# LISTED ENTRIES

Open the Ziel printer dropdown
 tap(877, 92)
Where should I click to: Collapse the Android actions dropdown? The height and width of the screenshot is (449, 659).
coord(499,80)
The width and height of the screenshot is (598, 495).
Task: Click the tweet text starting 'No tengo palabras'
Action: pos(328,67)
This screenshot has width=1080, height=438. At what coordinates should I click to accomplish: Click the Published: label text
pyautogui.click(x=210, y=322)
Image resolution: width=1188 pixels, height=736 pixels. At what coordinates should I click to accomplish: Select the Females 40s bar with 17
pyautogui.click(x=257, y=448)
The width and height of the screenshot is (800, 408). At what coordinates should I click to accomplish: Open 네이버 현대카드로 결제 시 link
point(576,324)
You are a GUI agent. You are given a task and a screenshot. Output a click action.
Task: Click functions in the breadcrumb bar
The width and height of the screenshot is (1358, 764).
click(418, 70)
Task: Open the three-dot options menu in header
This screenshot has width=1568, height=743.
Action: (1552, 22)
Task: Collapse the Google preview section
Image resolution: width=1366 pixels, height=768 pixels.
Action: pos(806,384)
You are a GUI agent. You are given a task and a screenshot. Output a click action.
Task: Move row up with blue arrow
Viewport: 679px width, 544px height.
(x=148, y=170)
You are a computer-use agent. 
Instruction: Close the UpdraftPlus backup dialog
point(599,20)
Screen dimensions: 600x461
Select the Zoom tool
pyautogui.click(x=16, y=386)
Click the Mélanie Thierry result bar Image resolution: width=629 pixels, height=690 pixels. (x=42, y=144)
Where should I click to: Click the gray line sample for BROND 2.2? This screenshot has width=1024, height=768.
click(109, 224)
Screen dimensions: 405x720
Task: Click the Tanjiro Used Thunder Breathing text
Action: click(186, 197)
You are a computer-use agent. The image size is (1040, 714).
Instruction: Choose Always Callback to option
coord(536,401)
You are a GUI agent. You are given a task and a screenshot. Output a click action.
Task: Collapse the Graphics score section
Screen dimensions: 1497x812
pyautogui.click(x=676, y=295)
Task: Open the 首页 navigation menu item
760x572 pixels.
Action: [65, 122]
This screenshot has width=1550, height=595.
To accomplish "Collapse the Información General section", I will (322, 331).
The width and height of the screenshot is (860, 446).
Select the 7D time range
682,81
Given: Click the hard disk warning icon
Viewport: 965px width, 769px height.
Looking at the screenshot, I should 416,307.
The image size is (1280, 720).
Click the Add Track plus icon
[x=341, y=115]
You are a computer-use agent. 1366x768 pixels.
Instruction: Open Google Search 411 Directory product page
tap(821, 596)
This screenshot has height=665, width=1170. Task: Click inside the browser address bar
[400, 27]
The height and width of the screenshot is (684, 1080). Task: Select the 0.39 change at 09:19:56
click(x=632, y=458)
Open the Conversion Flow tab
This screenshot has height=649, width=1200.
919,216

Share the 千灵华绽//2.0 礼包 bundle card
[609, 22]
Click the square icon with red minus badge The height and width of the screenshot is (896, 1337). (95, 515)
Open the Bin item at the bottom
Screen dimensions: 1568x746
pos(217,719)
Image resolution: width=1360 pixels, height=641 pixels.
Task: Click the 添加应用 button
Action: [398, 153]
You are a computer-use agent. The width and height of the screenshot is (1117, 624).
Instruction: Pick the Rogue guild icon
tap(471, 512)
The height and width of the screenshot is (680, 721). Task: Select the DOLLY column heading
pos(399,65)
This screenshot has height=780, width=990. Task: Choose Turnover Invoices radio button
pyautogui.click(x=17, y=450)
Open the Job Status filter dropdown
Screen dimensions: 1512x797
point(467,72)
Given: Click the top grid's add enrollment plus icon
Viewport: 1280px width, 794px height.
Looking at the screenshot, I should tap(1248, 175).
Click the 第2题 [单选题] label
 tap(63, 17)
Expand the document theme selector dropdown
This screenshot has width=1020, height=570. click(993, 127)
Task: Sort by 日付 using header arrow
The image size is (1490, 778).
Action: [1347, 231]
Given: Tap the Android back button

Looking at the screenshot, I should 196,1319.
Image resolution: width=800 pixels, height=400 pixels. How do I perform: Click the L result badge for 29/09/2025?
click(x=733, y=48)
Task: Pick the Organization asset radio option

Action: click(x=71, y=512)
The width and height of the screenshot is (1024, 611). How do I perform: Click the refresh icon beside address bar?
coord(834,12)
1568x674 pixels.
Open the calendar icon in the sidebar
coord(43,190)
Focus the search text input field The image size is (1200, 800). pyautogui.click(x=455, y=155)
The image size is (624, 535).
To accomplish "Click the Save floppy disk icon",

# WHAT TO DO
Repeat the data exactly. Leave nothing out.

# SOLUTION
Open the Ziel printer dropdown
 tap(877, 92)
Where should I click to: Collapse the Android actions dropdown? The height and width of the screenshot is (449, 659).
coord(499,80)
The width and height of the screenshot is (598, 495).
Task: Click the tweet text starting 'No tengo palabras'
Action: pos(328,67)
This screenshot has width=1080, height=438. At what coordinates should I click to accomplish: Click the Published: label text
pyautogui.click(x=210, y=322)
Image resolution: width=1188 pixels, height=736 pixels. At what coordinates should I click to accomplish: Select the Females 40s bar with 17
pyautogui.click(x=257, y=448)
The width and height of the screenshot is (800, 408). At what coordinates should I click to accomplish: Open 네이버 현대카드로 결제 시 link
point(576,324)
You are a GUI agent. You are given a task and a screenshot. Output a click action.
Task: Click functions in the breadcrumb bar
The width and height of the screenshot is (1358, 764).
click(418, 70)
Task: Open the three-dot options menu in header
This screenshot has width=1568, height=743.
Action: (1552, 22)
Task: Collapse the Google preview section
Image resolution: width=1366 pixels, height=768 pixels.
Action: pos(806,384)
You are a GUI agent. You are given a task and a screenshot. Output a click action.
Task: Move row up with blue arrow
Viewport: 679px width, 544px height.
(x=148, y=170)
You are a computer-use agent. 
Instruction: Close the UpdraftPlus backup dialog
point(599,20)
Screen dimensions: 600x461
Select the Zoom tool
pyautogui.click(x=16, y=386)
Click the Mélanie Thierry result bar Image resolution: width=629 pixels, height=690 pixels. (x=42, y=144)
Where should I click to: Click the gray line sample for BROND 2.2? This screenshot has width=1024, height=768.
click(109, 224)
Screen dimensions: 405x720
Task: Click the Tanjiro Used Thunder Breathing text
Action: click(186, 197)
You are a computer-use agent. The image size is (1040, 714).
Instruction: Choose Always Callback to option
coord(536,401)
You are a GUI agent. You are given a task and a screenshot. Output a click action.
Task: Collapse the Graphics score section
Screen dimensions: 1497x812
pyautogui.click(x=676, y=295)
Task: Open the 首页 navigation menu item
760x572 pixels.
Action: [65, 122]
This screenshot has width=1550, height=595.
To accomplish "Collapse the Información General section", I will (322, 331).
The width and height of the screenshot is (860, 446).
Select the 7D time range
682,81
Given: Click the hard disk warning icon
Viewport: 965px width, 769px height.
Looking at the screenshot, I should 416,307.
The image size is (1280, 720).
Click the Add Track plus icon
[x=341, y=115]
You are a computer-use agent. 1366x768 pixels.
Instruction: Open Google Search 411 Directory product page
tap(821, 596)
This screenshot has height=665, width=1170. Task: Click inside the browser address bar
[400, 27]
The height and width of the screenshot is (684, 1080). Task: Select the 0.39 change at 09:19:56
click(x=632, y=458)
Open the Conversion Flow tab
This screenshot has height=649, width=1200.
919,216

Share the 千灵华绽//2.0 礼包 bundle card
[609, 22]
Click the square icon with red minus badge The height and width of the screenshot is (896, 1337). (95, 515)
Open the Bin item at the bottom
Screen dimensions: 1568x746
pos(217,719)
Image resolution: width=1360 pixels, height=641 pixels.
Task: Click the 添加应用 button
Action: [398, 153]
You are a computer-use agent. The width and height of the screenshot is (1117, 624).
Instruction: Pick the Rogue guild icon
tap(471, 512)
The height and width of the screenshot is (680, 721). Task: Select the DOLLY column heading
pos(399,65)
This screenshot has height=780, width=990. Task: Choose Turnover Invoices radio button
pyautogui.click(x=17, y=450)
Open the Job Status filter dropdown
Screen dimensions: 1512x797
point(467,72)
Given: Click the top grid's add enrollment plus icon
Viewport: 1280px width, 794px height.
Looking at the screenshot, I should tap(1248, 175).
Click the 第2题 [单选题] label
 tap(63, 17)
Expand the document theme selector dropdown
This screenshot has width=1020, height=570. click(993, 127)
Task: Sort by 日付 using header arrow
The image size is (1490, 778).
Action: [1347, 231]
Given: Tap the Android back button

Looking at the screenshot, I should 196,1319.
Image resolution: width=800 pixels, height=400 pixels. How do I perform: Click the L result badge for 29/09/2025?
click(x=733, y=48)
Task: Pick the Organization asset radio option

Action: click(x=71, y=512)
The width and height of the screenshot is (1024, 611). How do I perform: Click the refresh icon beside address bar?
coord(834,12)
1568x674 pixels.
Open the calendar icon in the sidebar
coord(43,190)
Focus the search text input field The image size is (1200, 800). pyautogui.click(x=455, y=155)
The image size is (624, 535).
To accomplish "Click the Save floppy disk icon",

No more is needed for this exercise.